People ordering Uber and Lyft rides are getting a shock when they see the prices. Fares have skyrocketed recently and experts say the cost bumps will most likely be around for the next few months.
“We’ve seen prices that are sometimes triple what they normally are,” said Ygal Arounian, a financial analyst with Wedbush Securities.
One woman’s Facebook post said she paid $28 for an Uber ride from Fullerton to John Wayne Airport. Her return trip from the airport to Fullerton cost her $109.
Arounian blames the high prices on a surge in ride demand and a shortage of rideshare drivers.

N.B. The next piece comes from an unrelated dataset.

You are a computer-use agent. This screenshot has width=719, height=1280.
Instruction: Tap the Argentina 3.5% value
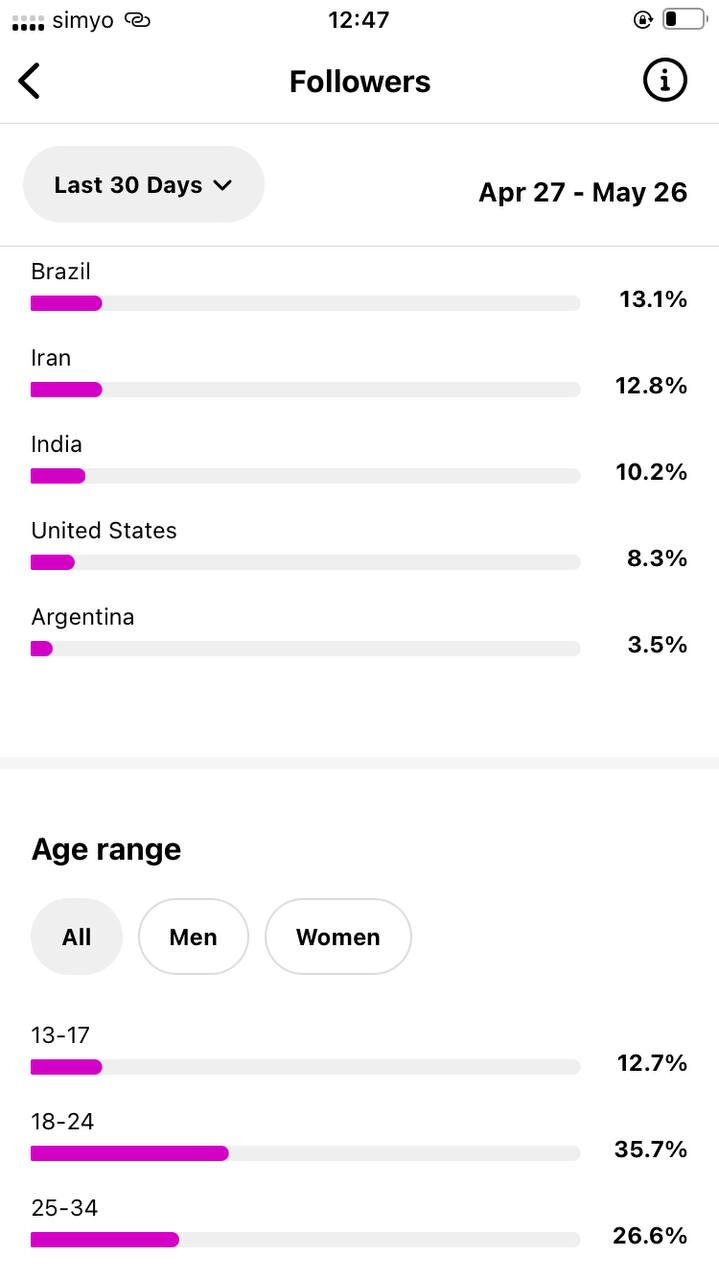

Pandemic restrictions are easing, and more people are getting vaccinated and heading out, he said, pumping up demand.
In the meantime, many Uber and Lyft drivers have not gone back behind the wheel.
“Drivers are still getting unemployment benefits and they’re still living off their stimulus checks, and that hasn’t put as much pressure on people to go back and drive,” Arounian told ABC7.
Uber didn’t respond to requests for comment.
A spokesperson for Lyft acknowledged the rise in prices and says the company is working to attract more drivers to the platform.
“We’re … providing incentives to drivers, who are busier and earning more than they were even before the pandemic,” the spokesperson said.
Arounian said that because demand for drivers is taking off, so is the amount they’re getting paid per mile.
“The cost of the ride is going up,” he said. “They’ll get more per ride in the near-term, and Uber and Lyft are saying, ‘Hey, come on and we’ll give you even extra bonuses.'”
Analysts expect more rideshare drivers will be drawn back to their cars and the prices should settle down by June or July.